【とちぎ衆院選】投票率前回並みか 各陣営50%程度想定

 22日投開票の衆院選は19日、最終盤を迎え、投票率に注目が集まる。2014年12月の前回衆院選で本県小選挙区の投票率は50・10%と全国平均の52・66%を下回り、関東で最も低かった。公示直後の10、11日に行った共同通信社の全国電話世論調査でも本県は「選挙に関心がある」は全国最低の64・2%。今回は新党ブームなどで政治への関心が高まった側面もあったが、突然の解散や野党の再編劇による政治不信も根強いとみられ、各陣営は前回並みの50%程度を予想している。

 関心度と投票率は必ずしも連動しないが、比例する傾向がある。前回衆院選の世論調査では、関心度は今回よりも0・9ポイント低い63・3%で、投票率は戦後最低を更新した。

 共産党県委員会の小林年治(こばやしとしはる)委員長は「民進党がもめて何をやっているのか分からない雰囲気になり、有権者に不信感が生まれている」と中央政局の混乱の余波を指摘。その一方で自民党県連の木村好文(きむらよしふみ)幹事長は「二転三転した野党再編によって選挙への関心は高まっている」と逆の見方を示す。

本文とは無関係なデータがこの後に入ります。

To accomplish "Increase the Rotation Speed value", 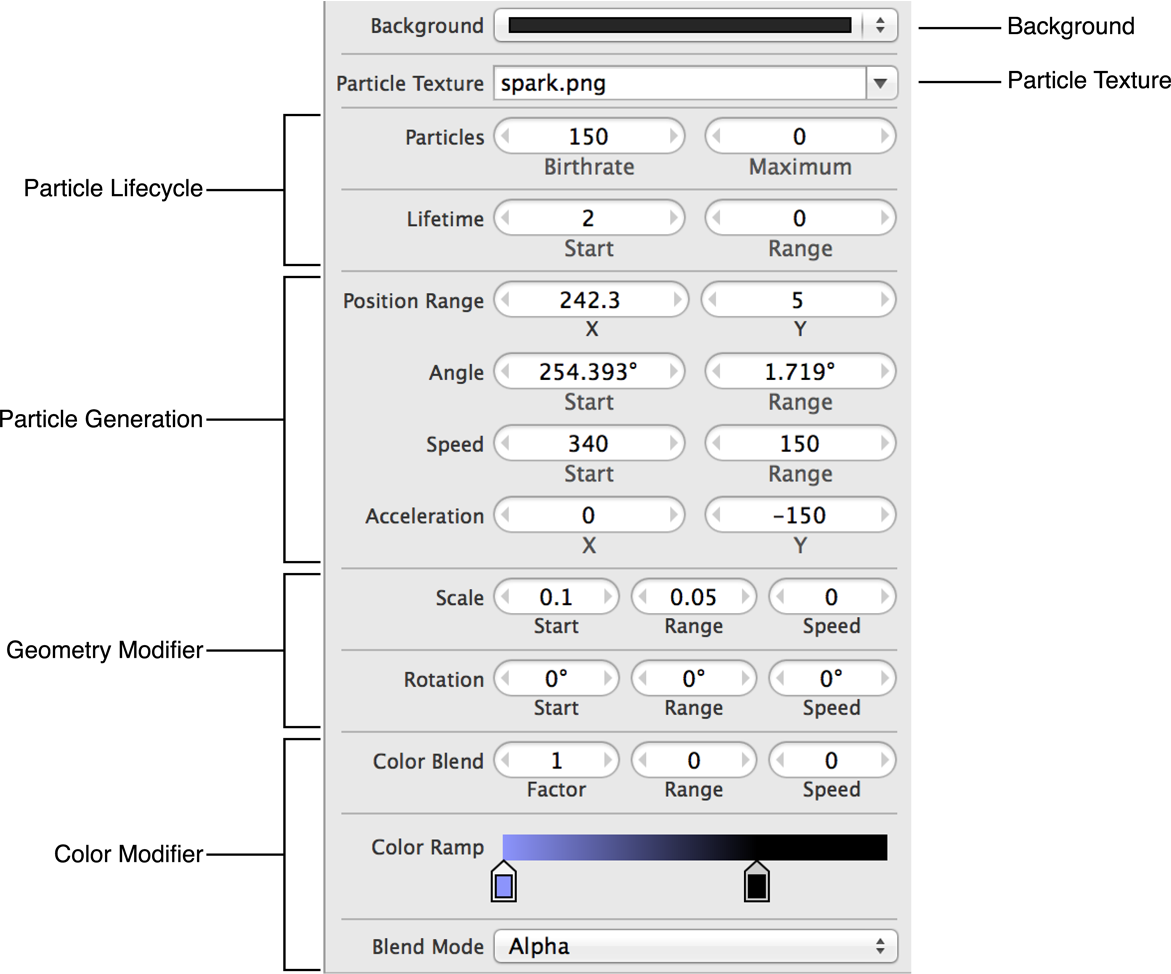I will tap(885, 679).
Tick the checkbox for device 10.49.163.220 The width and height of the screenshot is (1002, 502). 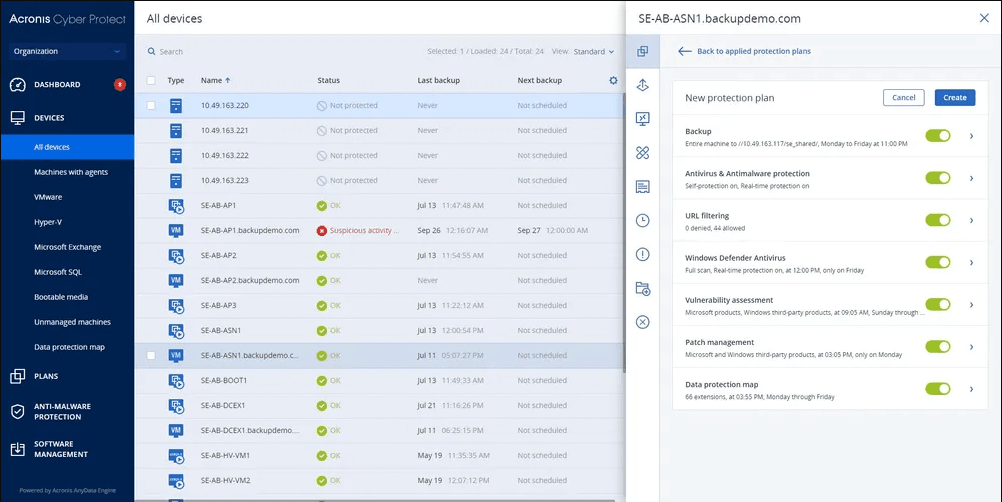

 投票率の見通しについて与野党とも前回並みの50%超を予想するが、公明党県本部の山口恒夫(やまぐちつねお)代表は「希望的観測で55%くらい。50%を下回らないよう、しっかり政策を訴えて投票率を上げたい」。投票率アップに向け、民進党県連の佐藤栄(さとうさかえ)選対委員長は「支持団体を通じて選挙を周知し、投票の呼び掛けを行っている」と話す。